Work to complete:
Repeat word for word the part of the profile of Mark Silberstein that starts at the words "Prof. Mark Silberstein explains" and stops after the words "and hardware architecture.".

Selected extract:
★ ★ ★ ★ ★

Prof. Mark Silberstein explains where hardware and software meet

 

"I'd like to enable programmers to take advantage of the advanced capabilities offered by the world of hardware, starting now", says Prof. Mark Silberstein, when asked to describe the challenge motivating his research.
 
Silberstein recently joined the department of Electrical Engineering as a faculty member, after completing post-doctoral studies at the University of Texas in Austin, where he worked with Prof. Emmett Witchel.
 
Silberstein's research belongs to the wide world of systems research. This title encloses several topics such as network management, distributed systems, storage systems, operation systems and hardware architecture.
 
 
 
Software chasing hardware
During the interview, Silberstein describes the interaction between the world of hardware and the world of software. He emphasizes the difficulty encountered by the world of software in keeping up with the advances in the world of hardware. "The difficulty", he says, "lies in the fact that the world of software cannot cope with the complexity offered by the world of hardware. Traditional operating systems are largely responsible for the situation, since they do not provide the complex interface required for working with advanced processors." Silberstein goes on to describe the current situation: "Operating systems are supposed to hide the complexity of the hardware and provide a uniform, easy to program, interface. However, right now they lack systematic, comprehensive support of heterogeneous hardware systems – systems with a number of different processors, each intended for a different task. The lack of support of these processors drives programmers to build basic software components, such as file access services, on their own. Actually, the situation today resembles the "stone age" of computer systems in the 1960's, when operating systems had not yet become a standard component, and every programmer had to be an expert in order to write even the simplest software."

★ ★ ★ ★ ★

Provided records:
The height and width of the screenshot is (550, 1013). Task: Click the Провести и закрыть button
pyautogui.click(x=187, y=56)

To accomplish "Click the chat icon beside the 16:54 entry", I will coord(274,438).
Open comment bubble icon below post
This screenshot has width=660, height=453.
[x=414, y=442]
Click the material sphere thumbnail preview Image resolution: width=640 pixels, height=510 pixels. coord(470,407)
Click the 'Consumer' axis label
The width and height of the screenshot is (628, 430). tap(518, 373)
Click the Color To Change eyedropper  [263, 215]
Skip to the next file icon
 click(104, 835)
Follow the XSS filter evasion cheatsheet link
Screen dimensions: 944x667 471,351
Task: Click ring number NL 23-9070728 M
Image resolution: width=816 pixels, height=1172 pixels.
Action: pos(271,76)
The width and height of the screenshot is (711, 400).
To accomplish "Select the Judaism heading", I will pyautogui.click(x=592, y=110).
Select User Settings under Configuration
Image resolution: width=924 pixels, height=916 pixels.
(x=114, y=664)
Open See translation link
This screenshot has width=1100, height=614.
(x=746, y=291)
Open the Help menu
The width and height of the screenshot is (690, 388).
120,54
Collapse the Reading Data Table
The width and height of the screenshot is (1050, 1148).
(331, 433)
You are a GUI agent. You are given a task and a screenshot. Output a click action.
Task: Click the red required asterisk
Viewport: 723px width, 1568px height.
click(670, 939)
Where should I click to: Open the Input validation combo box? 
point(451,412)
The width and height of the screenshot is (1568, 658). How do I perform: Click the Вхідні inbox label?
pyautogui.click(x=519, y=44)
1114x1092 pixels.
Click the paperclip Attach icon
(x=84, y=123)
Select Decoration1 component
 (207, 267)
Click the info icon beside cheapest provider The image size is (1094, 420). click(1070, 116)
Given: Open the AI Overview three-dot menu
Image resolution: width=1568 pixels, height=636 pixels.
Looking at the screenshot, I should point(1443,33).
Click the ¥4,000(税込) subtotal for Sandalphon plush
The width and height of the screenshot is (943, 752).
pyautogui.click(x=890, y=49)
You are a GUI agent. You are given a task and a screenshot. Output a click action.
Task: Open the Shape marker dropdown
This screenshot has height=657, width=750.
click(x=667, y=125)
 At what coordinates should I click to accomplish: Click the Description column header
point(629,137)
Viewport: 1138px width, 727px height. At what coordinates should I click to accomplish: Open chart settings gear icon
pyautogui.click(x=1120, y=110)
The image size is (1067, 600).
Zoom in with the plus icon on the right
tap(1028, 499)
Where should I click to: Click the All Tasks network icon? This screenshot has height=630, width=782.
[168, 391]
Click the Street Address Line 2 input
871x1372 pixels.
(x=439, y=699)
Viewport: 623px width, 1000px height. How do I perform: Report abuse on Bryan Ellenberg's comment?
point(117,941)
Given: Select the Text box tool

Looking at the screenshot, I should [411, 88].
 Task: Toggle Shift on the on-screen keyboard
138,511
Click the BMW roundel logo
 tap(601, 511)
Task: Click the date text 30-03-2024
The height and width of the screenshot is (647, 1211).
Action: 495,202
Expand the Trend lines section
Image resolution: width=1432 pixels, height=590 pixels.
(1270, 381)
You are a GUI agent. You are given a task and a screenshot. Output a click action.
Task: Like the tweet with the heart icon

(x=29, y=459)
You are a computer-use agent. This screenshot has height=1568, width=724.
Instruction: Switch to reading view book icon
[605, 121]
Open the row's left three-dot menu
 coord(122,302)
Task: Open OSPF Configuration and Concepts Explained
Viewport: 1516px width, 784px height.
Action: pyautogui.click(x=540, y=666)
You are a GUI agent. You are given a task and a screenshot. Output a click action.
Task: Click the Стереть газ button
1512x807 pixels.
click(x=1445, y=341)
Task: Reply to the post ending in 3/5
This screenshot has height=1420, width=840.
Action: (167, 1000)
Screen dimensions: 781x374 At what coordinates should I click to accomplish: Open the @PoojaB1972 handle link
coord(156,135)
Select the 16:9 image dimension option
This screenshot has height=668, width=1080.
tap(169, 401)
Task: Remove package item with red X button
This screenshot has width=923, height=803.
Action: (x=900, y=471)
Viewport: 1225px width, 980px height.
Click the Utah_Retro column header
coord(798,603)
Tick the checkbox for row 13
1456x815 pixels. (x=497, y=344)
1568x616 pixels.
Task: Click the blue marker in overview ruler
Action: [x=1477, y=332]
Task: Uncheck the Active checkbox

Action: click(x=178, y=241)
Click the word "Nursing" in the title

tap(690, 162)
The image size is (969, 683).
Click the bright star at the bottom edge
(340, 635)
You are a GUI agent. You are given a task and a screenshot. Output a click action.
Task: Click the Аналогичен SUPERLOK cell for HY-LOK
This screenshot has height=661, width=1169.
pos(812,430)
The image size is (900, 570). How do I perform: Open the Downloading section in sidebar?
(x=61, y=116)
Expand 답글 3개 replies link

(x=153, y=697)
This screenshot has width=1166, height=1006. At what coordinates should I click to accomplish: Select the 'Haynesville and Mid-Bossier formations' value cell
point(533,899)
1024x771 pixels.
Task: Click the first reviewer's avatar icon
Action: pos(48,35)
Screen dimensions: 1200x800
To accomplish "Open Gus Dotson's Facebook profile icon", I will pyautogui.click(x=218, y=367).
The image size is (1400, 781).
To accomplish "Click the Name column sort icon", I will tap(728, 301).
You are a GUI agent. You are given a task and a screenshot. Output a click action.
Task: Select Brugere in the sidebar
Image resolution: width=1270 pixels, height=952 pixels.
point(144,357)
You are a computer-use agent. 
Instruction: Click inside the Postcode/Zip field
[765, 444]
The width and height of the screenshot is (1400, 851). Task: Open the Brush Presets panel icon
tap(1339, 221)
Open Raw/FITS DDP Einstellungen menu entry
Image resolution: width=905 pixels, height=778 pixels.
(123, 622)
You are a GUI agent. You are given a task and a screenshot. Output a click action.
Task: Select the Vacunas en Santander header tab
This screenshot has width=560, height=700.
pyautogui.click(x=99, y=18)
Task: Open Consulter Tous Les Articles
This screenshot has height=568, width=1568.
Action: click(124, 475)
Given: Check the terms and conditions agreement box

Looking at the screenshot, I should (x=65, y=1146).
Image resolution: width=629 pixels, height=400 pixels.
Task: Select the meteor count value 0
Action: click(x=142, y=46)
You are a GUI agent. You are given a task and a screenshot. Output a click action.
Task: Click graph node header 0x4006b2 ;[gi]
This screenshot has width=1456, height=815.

★ ★ ★ ★ ★

Worked solution:
Prof. Mark Silberstein explains where hardware and software meet

 

"I'd like to enable programmers to take advantage of the advanced capabilities offered by the world of hardware, starting now", says Prof. Mark Silberstein, when asked to describe the challenge motivating his research.
 
Silberstein recently joined the department of Electrical Engineering as a faculty member, after completing post-doctoral studies at the University of Texas in Austin, where he worked with Prof. Emmett Witchel.
 
Silberstein's research belongs to the wide world of systems research. This title encloses several topics such as network management, distributed systems, storage systems, operation systems and hardware architecture.